轉錄因子TRF4 與cross-talk 基因的調控有關，干擾素調節因子可以調節先天和適應性免疫反應，促進炎癥反應以及調節免疫細胞分化[26]，可能促進了CP 和COPD 的發生發展。但具體作用尚未被證實，應深入研究相關轉錄因子，為各種疾病治療的潛在靶點開辟新的可能性。

通過對上述病理生理學中共同致病因子和信號通路的探討，筆者推測CP 和COPD 可能具有相同的分子機制，在疾病的發生發展中有一定的相關性。但由于樣本臨床資料的局限性，即未納入患者的年齡、性別、吸煙習慣和藥物治療等影響因素，并不能充分驗證這一推測，因此還需要進一步研究，如充分考慮樣本異質性，擴大樣本量，對二者人口學指標進行傾向性評分匹配后，進行前瞻性研究；利用單細胞測序技術，在單個細胞的層面上，通過對基因組學、轉錄組學、微生物組學和空間轉錄組學等研究明確二者的共同發病機制或潛在的轉化機制。無論如何，這提示醫師在臨床實踐中，共同認識、跨學科治療和預防這兩種疾病的必要性。

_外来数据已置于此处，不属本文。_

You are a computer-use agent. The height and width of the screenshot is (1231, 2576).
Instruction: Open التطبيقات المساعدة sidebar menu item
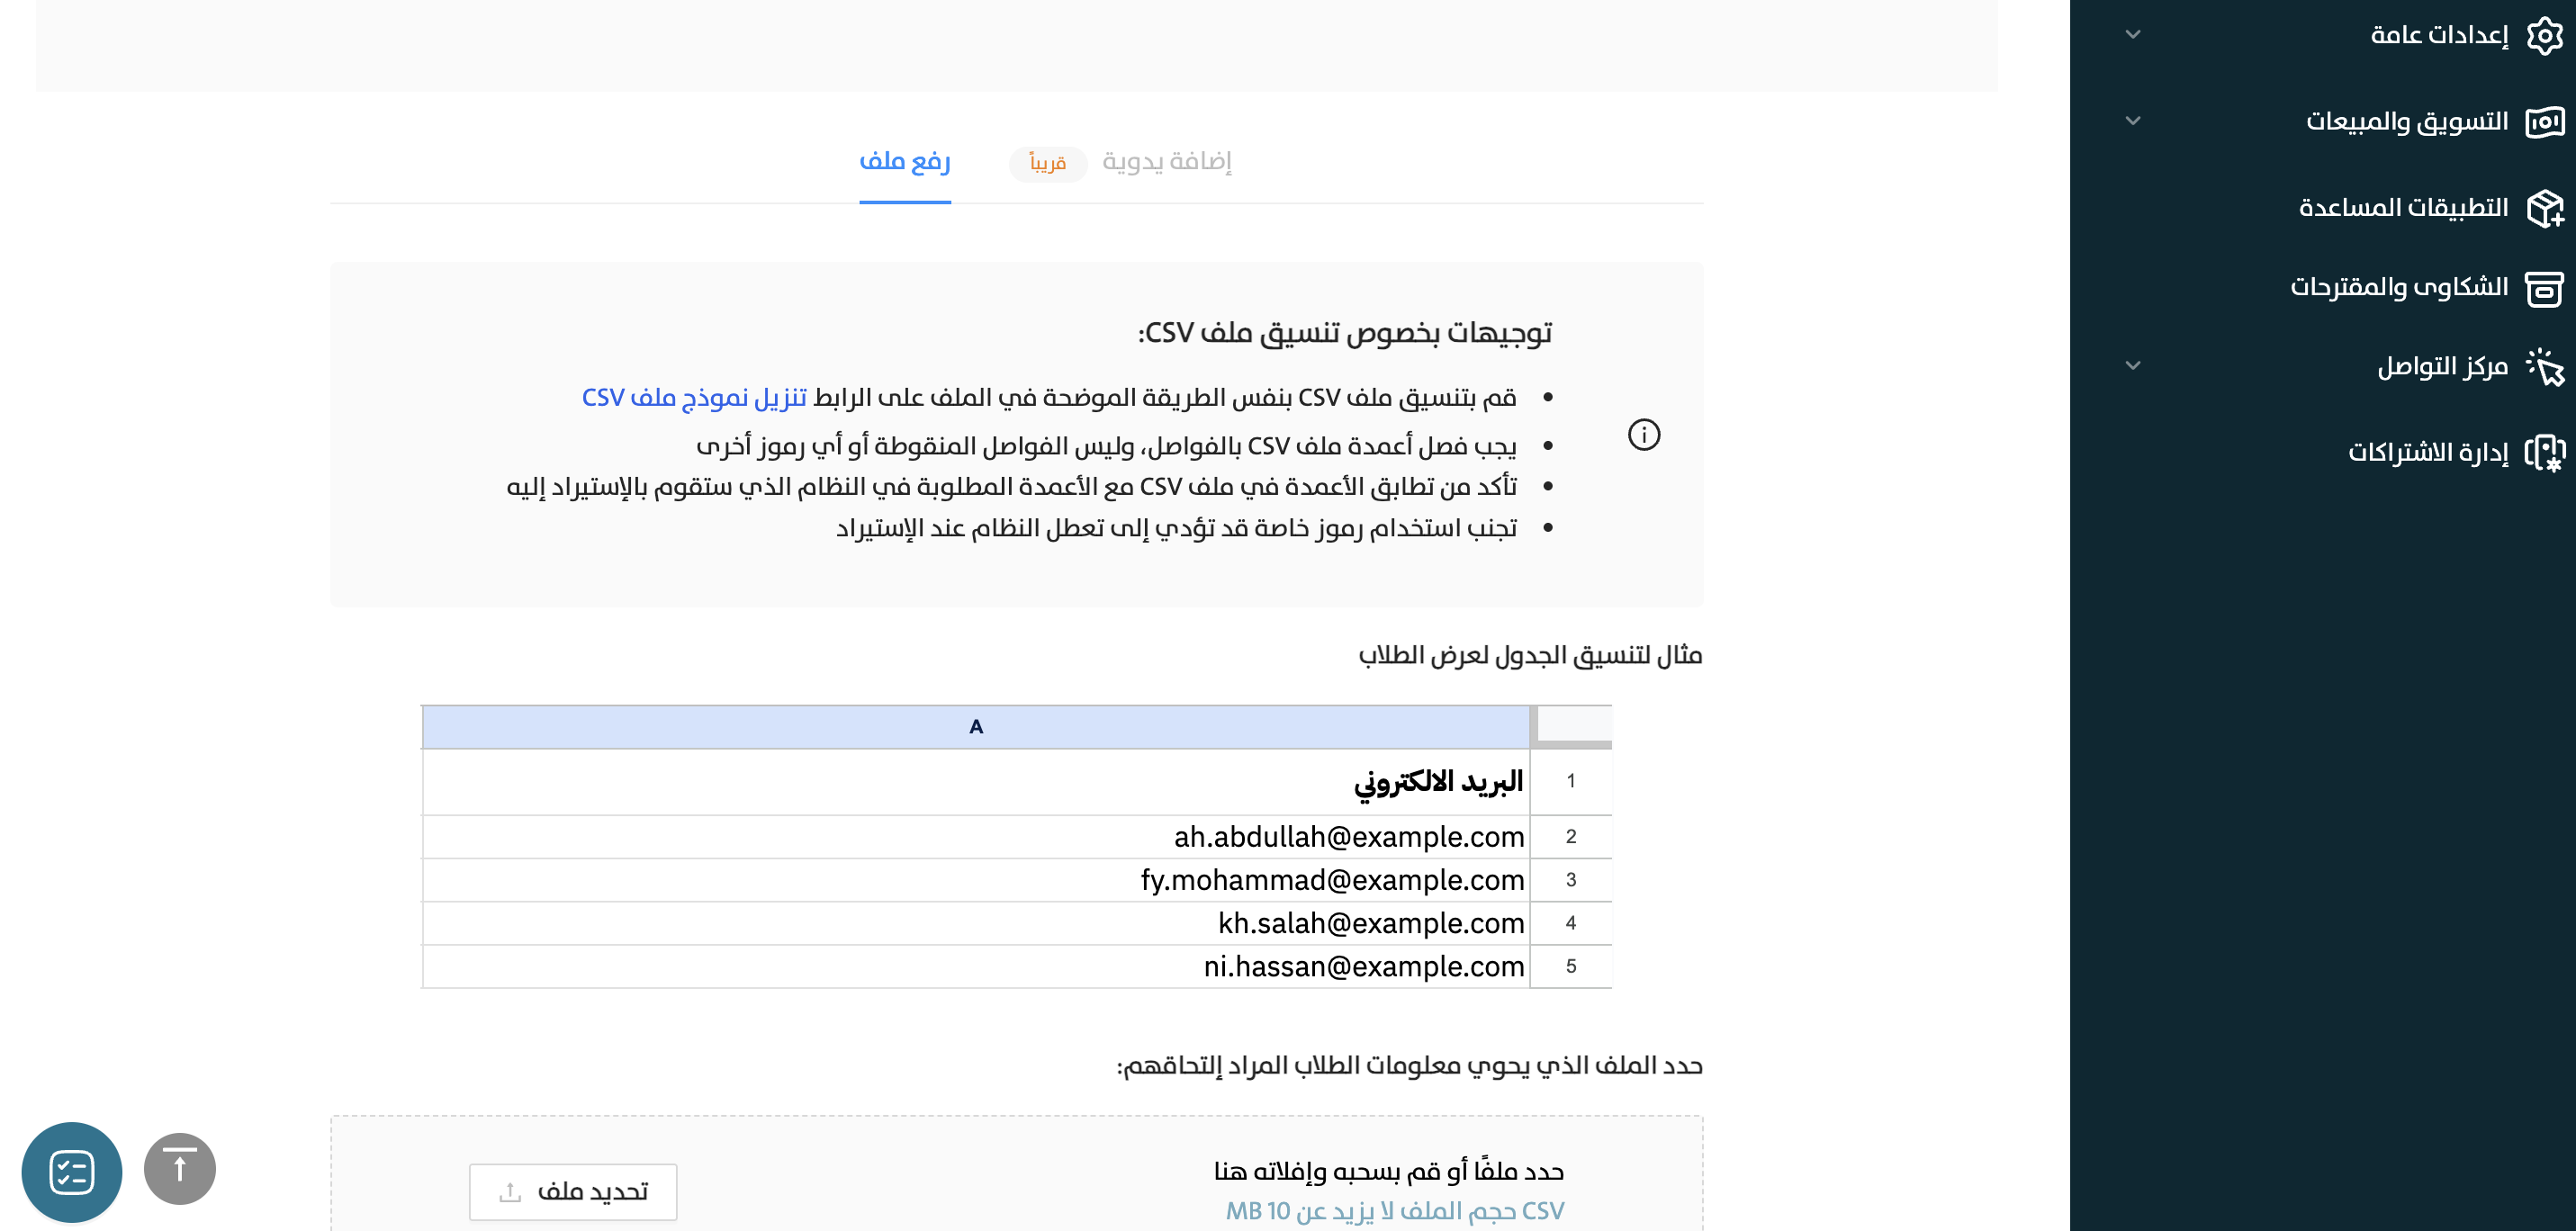click(2402, 208)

綜上，本研究初步表明核心cross-talk 基因（CD79A、FCRLA、CD19、IRF4、CD27、SELL和CXCL13）和轉錄因子TRF4 可能參與了CP 和COPD 共同分子機制，并討論了3 條可能的共同通路：原發性免疫缺陷、B細胞受體信號通路和細胞因子-細胞因子受體相互作用。這將作為相關領域未來研究的基礎，為未來藥物開發和減輕二者轉化風險的研究提供新方向，但仍需進一步地實驗驗證。

利益沖突聲明：作者聲明本文無利益沖突。